We can be true and false, or we can bear false witness against ourselves. If the police who raided Joshua’s farm two years ago possessed the gift of empathy, they would have seen how much they loved his horses, and how there was no justice in taking them away for no reason. They would have seen that he was nearly overwhelmed by a brutal winter and perhaps even offered to help.
But it was in the cruel and relentless assaults on the mother and keepers of the Cincinnati zoo that empathy seemed to be so hopelessly lost and I had to ask myself what kind of people are we becoming to threaten a mother with jail for suffering so dreadful an accident, rather than wrapping her in blankets, encouraging her not to tear herself apart, and thanking the people who may have saved her son from a horrible and painful death.
And what kind of freak am I, for feeling love and affection for her, and hope for her healing. She was the victim once, when her son was nearly killed by a powerful animal, and then again, when her own community of fellow humans turned on her like a nest of shrieking moneys swarming for food.
I got a message this morning from a Cincinnati zoo keeper thanking me for my writing.
“That helps mitigate the hate-filled opinions of the Internet mob,” she wrote.
“I know how horrible that whole situation was for the keepers,” she wrote.
“I blame no one, it was a terrible accident, but no one’s fault. Parents lose track of their kids all the time at the zoo, especially on a busy weekend like this was. Is it possible to breach the security at the front of an exhibit and gain access? Without determination and disregard for the signs, yes. If exhibits were 100 per cent inaccessible to visitors, they’d either be un-viewable or behind glass. Not the zoo’s fault. And as the true experts have pointed out, darting was not a viable option to shooting. Nobody’s fault.”
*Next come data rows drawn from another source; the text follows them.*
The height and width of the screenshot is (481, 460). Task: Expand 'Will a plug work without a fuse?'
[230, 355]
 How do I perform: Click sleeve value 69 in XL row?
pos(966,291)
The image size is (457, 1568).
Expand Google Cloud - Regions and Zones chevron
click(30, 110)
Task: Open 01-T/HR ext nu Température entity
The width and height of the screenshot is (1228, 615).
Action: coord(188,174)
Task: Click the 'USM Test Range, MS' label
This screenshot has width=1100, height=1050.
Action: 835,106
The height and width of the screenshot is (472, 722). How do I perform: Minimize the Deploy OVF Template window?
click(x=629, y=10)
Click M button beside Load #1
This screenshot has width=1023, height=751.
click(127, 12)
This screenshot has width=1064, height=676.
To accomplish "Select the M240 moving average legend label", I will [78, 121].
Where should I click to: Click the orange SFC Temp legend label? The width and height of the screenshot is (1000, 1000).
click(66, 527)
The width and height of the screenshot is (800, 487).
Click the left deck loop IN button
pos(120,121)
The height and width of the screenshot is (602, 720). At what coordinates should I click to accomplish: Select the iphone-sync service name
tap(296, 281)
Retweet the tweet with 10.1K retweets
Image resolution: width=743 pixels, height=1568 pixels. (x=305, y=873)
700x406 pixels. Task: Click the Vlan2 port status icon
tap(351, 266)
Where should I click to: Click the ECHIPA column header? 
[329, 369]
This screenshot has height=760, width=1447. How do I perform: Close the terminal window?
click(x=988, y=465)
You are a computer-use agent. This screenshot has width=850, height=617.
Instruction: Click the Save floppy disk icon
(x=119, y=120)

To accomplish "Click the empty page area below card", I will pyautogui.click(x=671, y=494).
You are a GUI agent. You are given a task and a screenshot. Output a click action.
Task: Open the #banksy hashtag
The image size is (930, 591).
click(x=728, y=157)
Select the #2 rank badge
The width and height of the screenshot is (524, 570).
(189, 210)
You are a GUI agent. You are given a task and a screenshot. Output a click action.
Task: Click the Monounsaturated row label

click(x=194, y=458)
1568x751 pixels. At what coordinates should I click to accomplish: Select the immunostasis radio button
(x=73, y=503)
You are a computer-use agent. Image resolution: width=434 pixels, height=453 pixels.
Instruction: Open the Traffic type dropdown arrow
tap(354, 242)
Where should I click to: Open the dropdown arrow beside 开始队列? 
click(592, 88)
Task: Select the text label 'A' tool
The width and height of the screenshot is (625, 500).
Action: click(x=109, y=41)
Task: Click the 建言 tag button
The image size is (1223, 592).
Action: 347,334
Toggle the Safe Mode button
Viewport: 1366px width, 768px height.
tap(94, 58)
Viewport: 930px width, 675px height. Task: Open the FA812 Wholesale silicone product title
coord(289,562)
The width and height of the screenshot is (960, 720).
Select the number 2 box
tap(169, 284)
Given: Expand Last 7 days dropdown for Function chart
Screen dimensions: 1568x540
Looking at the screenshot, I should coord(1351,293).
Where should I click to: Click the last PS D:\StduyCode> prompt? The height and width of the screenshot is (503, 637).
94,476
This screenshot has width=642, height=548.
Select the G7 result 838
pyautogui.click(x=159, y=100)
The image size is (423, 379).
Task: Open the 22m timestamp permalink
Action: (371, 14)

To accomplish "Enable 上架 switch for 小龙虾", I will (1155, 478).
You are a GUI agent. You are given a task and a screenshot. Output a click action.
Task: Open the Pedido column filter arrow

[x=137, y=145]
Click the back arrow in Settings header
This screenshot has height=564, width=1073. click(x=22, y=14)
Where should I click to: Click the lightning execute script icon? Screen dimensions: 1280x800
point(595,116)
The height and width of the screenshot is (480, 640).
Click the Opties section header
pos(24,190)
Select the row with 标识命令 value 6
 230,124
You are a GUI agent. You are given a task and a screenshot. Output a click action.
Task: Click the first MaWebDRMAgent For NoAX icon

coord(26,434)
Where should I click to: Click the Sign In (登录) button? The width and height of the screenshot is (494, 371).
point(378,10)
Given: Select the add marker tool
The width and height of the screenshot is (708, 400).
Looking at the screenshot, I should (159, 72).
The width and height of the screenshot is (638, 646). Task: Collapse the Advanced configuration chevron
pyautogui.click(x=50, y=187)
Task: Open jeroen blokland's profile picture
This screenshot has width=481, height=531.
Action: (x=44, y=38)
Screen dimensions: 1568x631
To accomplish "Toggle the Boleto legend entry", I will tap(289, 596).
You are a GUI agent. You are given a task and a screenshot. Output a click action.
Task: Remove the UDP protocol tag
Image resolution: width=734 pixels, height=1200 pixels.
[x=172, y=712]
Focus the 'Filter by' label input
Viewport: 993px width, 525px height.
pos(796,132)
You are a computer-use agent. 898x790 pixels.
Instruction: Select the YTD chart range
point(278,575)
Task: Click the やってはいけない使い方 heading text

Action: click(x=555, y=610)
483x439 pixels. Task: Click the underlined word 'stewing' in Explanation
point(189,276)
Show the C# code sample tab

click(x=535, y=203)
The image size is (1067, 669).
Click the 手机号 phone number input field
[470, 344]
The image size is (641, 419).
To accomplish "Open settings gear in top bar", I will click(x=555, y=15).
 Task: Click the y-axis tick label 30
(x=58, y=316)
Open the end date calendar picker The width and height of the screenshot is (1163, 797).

I say it was life’s fault. Life happens, as they say. Shit happens, as they say. It does, every day. My water went out this morning. Was someone to blame? Or did life happen to me as I slept?
For me, this message was needed, it was  a simple, clear statement from someone who works at the zoo and who knows what it is like to be there. Nobody’s fault. She would not last long in the media or politics.
Those with empathy understand that there were no heroes and no villains, as there were none when Craig Mosher’s bull was hit by a car out on the road.
Life had once again revealed its power over us, we are  none of us Gods, we cannot control fate or destiny, ours or others. Accepting this is a precious lesson in understanding life.
Empathy was hard-fought and hard-won for me, it did not come easily to me, I was too busy worrying about myself.  I am beginning to understand its radical power to change the world.
The hypocrite, rotten to the core,  running for office, posting on Facebook and Twitter, invokes faith but does  practice it or understand it: Luke 6:37: “Judge not, and you will not be judged; condemn not, and you will not be condemned; forgive, and you will forgiven.”
We think of ourselves proudly as a Christian nation, whose values are under siege. Empathy was the core value of Jesus Christ, he worried every day about the poor and the sick, he walked in their shoes and felt their pain. Can any person of faith imagine him sitting in front of his computer screen blaming human beings for their suffering?
Empathy is the pathway to peace, the gateway to a spiritual life, the secret of compassion, the smotherer of hate and judgment. On days like this, I am inspired to elevate empathy to the level of faith. It is a practice, and when I start to judge another human being, I stop to think of that hot and muggy day long ago in New York City, when my daughter came within seconds and inches of plunging off of a platform and into the path of a train.
Judge not, that I will not be judged. Condemn not, that I will not be condemned. Forgive, and I shall be forgiven.